◆ STATED PROBLEM
Reproduce the desalination interview excerpt word for word, from "BMF: What brought you" up to and including "next few years?".

Her major research over the past 40 years has been in the field of desalination. In 1966, Miriam founded—and since then has been editor in chief—of the journal Desalination: The International Journal on Science and Technology of Desalting and Water Purification. Through her central role in this ever-growing field, she was selected as secretary general of the European Desalination Society based in the Science Park of Abruzzo in L’Aquila. The society organizes and participates in international conferences and workshops worldwide, which means my e-mails from Miriam over the course of this interview were answered from numerous spots around the globe.

BMF: What brought you to your position as editor of Desalination? What do you consider your greatest achievement over the last 40 years with the journal? And what do you still hope to accomplish in the next few years?

MB: I founded the scientific press using the most sophisticated equipment at the time (Monotype) with excellent compositors. I established it as editor of the Israel journals of science and the translated books and journals produced under the Israel-US (NSF) Program for Scientific Translation, which I created to cope with technically complicated material and to create an export industry. This amounted to about $15 million over the years, which helped support students and scientists who did the translations.

◆ SUPPLIED MATERIAL

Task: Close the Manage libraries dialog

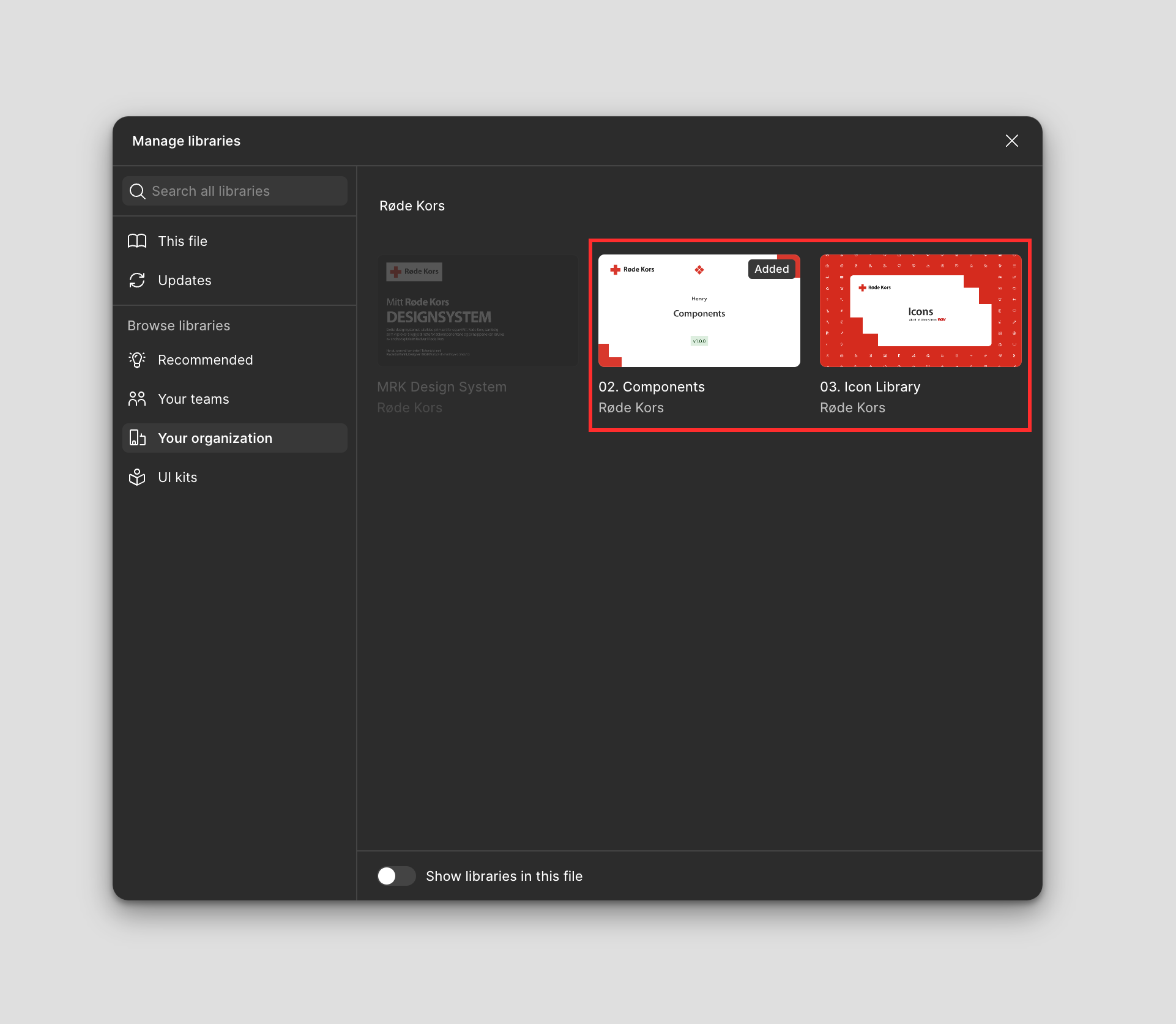Action: coord(1011,141)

◆ WORKED ANSWER
BMF: What brought you to your position as editor of Desalination? What do you consider your greatest achievement over the last 40 years with the journal? And what do you still hope to accomplish in the next few years?